Sorge bereiten der Bundesregierung etwa die chinesische Unterstützung Russlands trotz des Ukraine-Kriegs, die Drohungen Pekings mit militärischer Gewalt gegen Taiwan, die Lage der Menschenrechte sowie Markt- und Handelshemmnisse für westliche Unternehmen. "Wir werden Kontroversen nicht ausklammern", kündigte Scholz vorab in einem Beitrag für die "Frankfurter Allgemeine Zeitung" an.

Der Besuch des Kanzlers ist in mehrerlei Hinsicht besonders. Er findet unter den in China gültigen scharfen Corona-Restriktionen statt.
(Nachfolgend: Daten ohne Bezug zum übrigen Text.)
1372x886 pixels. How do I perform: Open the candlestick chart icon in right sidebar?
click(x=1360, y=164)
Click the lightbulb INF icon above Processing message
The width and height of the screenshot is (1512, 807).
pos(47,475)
Nach der Landung in Peking musste sich der Kanzler einem PCR-Test unter Aufsicht der chinesischen Gesundheitsbehörden unterziehen. Aus Pandemieschutzgründen wurde auf eine Übernachtung in China verzichtet.

Zudem ist Scholz der erste westliche Staatsgast seit Beginn der Pandemie vor mehr als zwei Jahren, der in dem abgeschotteten Land empfangen wird. Er ist damit auch der erste Regierungschef aus dem Westen, der den chinesischen Präsidenten Xi trifft, seitdem dieser vor zwei Wochen auf dem Parteitag der chinesischen KP seine Alleinherrschaft festigte.

Kritik von vielen Seiten begleitet den Kanzler auf seiner Reise. Die Koalitionspartner Grüne und FDP verlangen von ihm ein klares Eintreten für die Menschenrechte. Diese Forderung kommt auch von Menschenrechtsgruppierungen und Dissidenten, die der Volksrepublik schwerste Vergehen etwa in der von den muslimischen Uiguren besiedelten Provinz Xinjiang vorwerfen.

Bemängelt wurde auch der Zeitpunkt der Reise so kurz nach dem Parteitag, auf dem die Kommunistische Partei ihren von massiver staatlicher Repression flankierten Machtanspruch in der Volksrepublik noch einmal mit Nachdruck bekräftigte.

Zugleich hat China als wichtigster Handelspartner Deutschlands eine wirtschaftlich wichtige Stellung. Der Kanzler wird von einer Wirtschaftsdelegation begleitet, mit dabei sind unter anderem die Chefs von VW, BASF und Deutscher Bank. Die deutsche Wirtschaft will ihre lukrativen Geschäfte mit der Volksrepublik fortsetzen - zugleich wachsen die Sorgen vor einer zu großen Abhängigkeit Deutschlands von China.

Angesichts dieser Spannungsfelder gilt der Besuch in Peking auch als diplomatische Bewährungsprobe für den Kanzler. In seinem Umfeld wird eingeräumt, dass die Visite diplomatisch "sehr anspruchsvoll" sei. Der Kanzler wolle aber die Gelegenheit zum persönlichen Gespräch ergreifen, auch wenn die Erfolgsaussichten ungewiss seien.

Konkret erhofft sich Berlin etwa, dass China mäßigend auf seinen Partner Russland und dessen Kriegsführung in der Ukraine einwirkt - insbesondere angesichts der jüngsten nuklearen Rhetorik aus Moskau. Ganz generell seien globale Schlüsselfragen wie etwa Klimaschutz, die Weltwirtschaftsordnung und die Sicherheitsarchitektur in einer multipolare Welt nicht ohne China zu beantworten, hieß es aus dem Umfeld des Kanzlers.